Parents, experts, and activists believe that Fort Worth’s lack of public pools influences Tarrant County’s drowning rate, because children have fewer public options to learn to swim.
And pools in surrounding areas and comparable cities far outnumber those in Fort Worth. With a population of 900,000 people, Fort Worth can boast only 2 public pools.
Austin, meanwhile has 32 public city pools for its same population of 900,000. Nearby Dallas has 16 pools for its 1.3 million people. Arlington has 5 public pools for 400,000 people.
“The city of Fort Worth is probably not on par with other similar sized cities in providing aquatics facilities,” said Scott Penn, district superintendent with the Park and Recreation Department.
In 2010, the city had seven public city pools, which were all in need of restoration and repair. By 2014, because the city was not willing to put money into restoring the pools, six of those pools were demolished.
The city Park and Recreation Department said the pools were beyond restoration and that repairs would cost more than replacing the pools. Only Forest Park Pool, just south of the zoo, survived the demolitions.But the city had plans to build new pools.

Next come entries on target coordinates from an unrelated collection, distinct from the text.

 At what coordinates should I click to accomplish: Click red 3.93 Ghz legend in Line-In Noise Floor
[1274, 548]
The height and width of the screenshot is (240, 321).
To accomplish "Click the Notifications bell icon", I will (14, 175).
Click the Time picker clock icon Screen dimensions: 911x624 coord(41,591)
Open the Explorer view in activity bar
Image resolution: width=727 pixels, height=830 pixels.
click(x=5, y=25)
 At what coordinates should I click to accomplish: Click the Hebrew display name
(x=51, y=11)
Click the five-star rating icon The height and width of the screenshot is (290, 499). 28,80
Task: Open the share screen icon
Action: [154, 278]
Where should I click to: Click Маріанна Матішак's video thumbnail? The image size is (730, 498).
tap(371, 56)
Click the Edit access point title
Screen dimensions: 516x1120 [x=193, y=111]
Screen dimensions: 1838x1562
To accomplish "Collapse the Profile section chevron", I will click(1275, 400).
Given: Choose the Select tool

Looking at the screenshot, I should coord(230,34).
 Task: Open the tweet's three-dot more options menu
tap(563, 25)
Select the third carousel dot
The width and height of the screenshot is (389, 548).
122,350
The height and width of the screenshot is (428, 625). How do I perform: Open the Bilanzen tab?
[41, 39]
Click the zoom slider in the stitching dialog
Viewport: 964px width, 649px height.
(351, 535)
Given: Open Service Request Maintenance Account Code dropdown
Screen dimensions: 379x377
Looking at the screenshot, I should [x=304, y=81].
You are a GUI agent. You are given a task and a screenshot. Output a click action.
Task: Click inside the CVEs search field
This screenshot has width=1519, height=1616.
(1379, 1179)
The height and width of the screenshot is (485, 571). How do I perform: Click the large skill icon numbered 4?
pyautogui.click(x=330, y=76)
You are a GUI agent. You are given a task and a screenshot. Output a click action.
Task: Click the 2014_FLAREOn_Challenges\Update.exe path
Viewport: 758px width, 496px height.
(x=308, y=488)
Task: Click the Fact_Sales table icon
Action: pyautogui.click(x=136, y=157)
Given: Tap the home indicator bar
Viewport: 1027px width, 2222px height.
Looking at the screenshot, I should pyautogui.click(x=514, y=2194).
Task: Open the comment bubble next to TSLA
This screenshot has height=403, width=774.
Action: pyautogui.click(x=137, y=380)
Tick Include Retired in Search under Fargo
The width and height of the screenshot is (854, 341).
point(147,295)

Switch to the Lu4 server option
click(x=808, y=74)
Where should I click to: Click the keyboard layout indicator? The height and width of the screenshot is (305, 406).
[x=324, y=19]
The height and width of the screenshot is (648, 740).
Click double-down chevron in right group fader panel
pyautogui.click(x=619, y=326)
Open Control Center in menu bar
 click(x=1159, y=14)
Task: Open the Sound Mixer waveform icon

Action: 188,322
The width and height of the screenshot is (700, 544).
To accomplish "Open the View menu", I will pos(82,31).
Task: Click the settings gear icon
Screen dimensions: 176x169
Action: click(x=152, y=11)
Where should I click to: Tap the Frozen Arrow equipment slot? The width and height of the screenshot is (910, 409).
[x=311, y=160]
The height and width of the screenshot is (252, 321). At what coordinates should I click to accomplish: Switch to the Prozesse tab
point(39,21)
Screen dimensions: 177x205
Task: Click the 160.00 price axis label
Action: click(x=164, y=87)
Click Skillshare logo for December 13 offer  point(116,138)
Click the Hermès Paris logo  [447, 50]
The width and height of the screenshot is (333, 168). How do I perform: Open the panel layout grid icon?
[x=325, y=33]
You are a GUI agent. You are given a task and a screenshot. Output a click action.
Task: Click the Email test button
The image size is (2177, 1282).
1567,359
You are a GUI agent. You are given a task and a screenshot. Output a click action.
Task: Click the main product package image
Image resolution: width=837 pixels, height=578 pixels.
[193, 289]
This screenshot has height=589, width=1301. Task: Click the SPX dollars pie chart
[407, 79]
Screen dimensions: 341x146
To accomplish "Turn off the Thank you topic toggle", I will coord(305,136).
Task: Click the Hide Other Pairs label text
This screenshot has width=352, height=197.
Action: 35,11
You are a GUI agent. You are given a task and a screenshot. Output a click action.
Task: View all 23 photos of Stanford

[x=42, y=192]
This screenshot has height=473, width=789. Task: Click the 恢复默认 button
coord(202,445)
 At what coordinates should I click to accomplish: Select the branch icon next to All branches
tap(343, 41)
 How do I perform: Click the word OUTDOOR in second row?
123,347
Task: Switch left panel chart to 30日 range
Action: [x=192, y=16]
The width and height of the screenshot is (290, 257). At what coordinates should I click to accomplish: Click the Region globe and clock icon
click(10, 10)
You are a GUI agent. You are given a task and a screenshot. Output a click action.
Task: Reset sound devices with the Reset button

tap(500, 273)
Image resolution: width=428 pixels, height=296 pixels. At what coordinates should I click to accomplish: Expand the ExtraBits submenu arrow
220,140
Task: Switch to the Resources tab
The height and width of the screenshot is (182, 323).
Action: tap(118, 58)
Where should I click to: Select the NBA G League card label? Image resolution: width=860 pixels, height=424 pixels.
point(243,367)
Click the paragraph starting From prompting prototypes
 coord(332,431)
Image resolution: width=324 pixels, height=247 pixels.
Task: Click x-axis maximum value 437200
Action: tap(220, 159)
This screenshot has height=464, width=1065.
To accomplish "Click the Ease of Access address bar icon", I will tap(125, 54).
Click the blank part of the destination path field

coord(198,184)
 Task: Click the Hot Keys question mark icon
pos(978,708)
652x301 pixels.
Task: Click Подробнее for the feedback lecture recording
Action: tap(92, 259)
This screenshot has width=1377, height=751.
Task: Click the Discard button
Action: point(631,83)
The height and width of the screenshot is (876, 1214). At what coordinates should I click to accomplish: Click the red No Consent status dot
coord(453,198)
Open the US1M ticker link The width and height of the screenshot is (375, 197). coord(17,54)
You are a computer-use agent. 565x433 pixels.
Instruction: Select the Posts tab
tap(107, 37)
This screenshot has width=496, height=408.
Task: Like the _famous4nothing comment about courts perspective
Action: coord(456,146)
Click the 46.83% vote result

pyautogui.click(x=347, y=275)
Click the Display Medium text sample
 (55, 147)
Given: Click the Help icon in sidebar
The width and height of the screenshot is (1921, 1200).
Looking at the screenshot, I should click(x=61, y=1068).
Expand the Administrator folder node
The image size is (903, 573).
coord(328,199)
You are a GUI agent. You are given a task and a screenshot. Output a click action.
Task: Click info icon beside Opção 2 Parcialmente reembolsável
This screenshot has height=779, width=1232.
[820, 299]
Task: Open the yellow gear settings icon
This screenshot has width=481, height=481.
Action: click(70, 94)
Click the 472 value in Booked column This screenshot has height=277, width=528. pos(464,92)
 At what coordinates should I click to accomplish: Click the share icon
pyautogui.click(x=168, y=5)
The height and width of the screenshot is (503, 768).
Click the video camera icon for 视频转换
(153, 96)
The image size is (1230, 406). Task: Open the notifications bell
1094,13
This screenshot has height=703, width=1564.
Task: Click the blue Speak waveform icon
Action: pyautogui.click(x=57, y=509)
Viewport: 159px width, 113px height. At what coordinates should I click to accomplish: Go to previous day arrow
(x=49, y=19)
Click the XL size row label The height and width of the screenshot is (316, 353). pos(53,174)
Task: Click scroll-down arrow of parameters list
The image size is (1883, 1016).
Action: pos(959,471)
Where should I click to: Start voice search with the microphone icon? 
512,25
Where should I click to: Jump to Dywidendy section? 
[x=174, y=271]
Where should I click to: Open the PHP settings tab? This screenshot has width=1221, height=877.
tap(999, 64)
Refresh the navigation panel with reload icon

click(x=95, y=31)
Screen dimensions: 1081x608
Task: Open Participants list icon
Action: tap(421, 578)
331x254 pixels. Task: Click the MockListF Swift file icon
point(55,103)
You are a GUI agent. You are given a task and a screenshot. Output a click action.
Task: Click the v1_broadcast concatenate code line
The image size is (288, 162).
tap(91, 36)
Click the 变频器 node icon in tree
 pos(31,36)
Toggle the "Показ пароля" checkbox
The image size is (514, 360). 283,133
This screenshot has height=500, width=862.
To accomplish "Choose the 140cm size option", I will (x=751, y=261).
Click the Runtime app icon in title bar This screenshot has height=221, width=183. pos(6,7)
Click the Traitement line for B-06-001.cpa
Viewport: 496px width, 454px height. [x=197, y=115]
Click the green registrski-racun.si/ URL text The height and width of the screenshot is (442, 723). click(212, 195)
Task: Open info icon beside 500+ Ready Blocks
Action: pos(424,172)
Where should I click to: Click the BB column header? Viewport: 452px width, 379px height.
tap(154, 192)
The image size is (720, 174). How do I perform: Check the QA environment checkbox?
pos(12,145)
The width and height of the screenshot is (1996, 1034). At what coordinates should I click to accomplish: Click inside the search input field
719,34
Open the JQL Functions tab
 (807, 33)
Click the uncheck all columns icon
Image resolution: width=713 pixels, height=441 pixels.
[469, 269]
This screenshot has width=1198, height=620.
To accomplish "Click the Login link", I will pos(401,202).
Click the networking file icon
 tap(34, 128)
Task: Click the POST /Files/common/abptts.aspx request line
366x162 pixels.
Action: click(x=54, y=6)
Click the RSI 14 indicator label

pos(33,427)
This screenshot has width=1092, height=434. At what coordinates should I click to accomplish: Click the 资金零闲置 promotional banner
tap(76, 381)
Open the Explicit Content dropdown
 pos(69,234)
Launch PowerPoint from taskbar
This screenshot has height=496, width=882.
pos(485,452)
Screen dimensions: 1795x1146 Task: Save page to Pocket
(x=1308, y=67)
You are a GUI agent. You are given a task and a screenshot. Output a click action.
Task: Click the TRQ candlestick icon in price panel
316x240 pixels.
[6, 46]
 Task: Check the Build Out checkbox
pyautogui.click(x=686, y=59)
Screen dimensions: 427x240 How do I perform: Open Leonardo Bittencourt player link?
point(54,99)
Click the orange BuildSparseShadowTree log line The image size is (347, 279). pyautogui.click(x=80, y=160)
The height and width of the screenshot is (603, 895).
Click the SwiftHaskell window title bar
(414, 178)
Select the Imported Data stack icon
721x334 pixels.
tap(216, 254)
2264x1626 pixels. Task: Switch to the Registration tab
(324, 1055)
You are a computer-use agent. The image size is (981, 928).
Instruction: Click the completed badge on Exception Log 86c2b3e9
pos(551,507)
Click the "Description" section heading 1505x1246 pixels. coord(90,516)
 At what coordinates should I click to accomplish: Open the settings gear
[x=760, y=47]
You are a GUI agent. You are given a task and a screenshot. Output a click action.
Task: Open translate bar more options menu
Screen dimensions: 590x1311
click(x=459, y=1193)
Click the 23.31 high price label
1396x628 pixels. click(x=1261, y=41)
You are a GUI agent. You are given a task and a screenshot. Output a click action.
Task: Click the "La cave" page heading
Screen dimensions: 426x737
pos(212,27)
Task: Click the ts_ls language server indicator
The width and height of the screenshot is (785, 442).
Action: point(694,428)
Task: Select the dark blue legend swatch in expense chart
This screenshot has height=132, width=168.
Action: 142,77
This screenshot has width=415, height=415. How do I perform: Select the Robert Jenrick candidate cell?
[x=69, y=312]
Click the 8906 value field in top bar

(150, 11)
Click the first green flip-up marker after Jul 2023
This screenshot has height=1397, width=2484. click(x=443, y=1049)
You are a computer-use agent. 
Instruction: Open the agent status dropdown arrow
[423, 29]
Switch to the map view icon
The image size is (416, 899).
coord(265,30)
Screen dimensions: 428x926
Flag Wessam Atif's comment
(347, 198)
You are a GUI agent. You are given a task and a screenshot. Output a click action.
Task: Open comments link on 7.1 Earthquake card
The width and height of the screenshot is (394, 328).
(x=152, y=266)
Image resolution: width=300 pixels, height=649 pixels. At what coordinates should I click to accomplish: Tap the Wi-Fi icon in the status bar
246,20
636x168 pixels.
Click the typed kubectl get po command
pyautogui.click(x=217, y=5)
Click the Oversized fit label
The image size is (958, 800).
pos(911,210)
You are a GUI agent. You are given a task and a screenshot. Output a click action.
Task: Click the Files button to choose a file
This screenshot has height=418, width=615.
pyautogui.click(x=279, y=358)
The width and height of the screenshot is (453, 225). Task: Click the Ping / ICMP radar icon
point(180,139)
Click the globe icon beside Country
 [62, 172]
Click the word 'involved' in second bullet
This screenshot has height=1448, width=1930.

In 2012, the city’s Aquatic Master Plan listed a timeline of five to 10 years to build five new pools. But only one has been built: Marine Park Pool, north of downtown, which is notably smaller than the pool it replaced.
The city has had similar thoughts in mind for the remaining Forest Park Pool, with plans to replace it with a smaller pool. Last year, however, residents protested the planned replacement, and the city agreed to allocate an additional $3 million for the pool’s restoration.
It has been 12 years since Fort Worth has met the Park and Recreation Department’s benchmark of having seven pools. And Penn says that access to swimming pools and swimming instruction are key in drowning prevention.
For the department, aquatics are at the highest priority.
There is some hope on the horizon. As part of the “Stop Six Choice Neighborhood Initiative” that will likely be funded through this year’s bond election, the city plans to add a pool to the historic Stop Six Neighborhood, a mostly African-American neighborhood in southeast Fort Worth.
This is an important development because drowning prevention experts frequently note that the fatal drowning rates for African-American children far exceed that of whites. In swimming pools, African-American children ages 5-19 die at rates 5.5 times higher than that of whites. And the disparity is most stark among kids ages 11-12. In that age group, African Americans are 10 times more likely to drown than their white counterparts.
Michael Moore, president of the Historic Stop Six Neighborhood Association, recognizes this, and said that in his community, African-American kids don’t have a pool within 10 miles of them.
“A lot of Black kids are terrified when it comes to the water because they haven’t had the exposure,” Moore said.
So Moore is hopeful for the new neighborhood pool.
“That’s going to be exciting. It’s going to bring life into the community,” he said.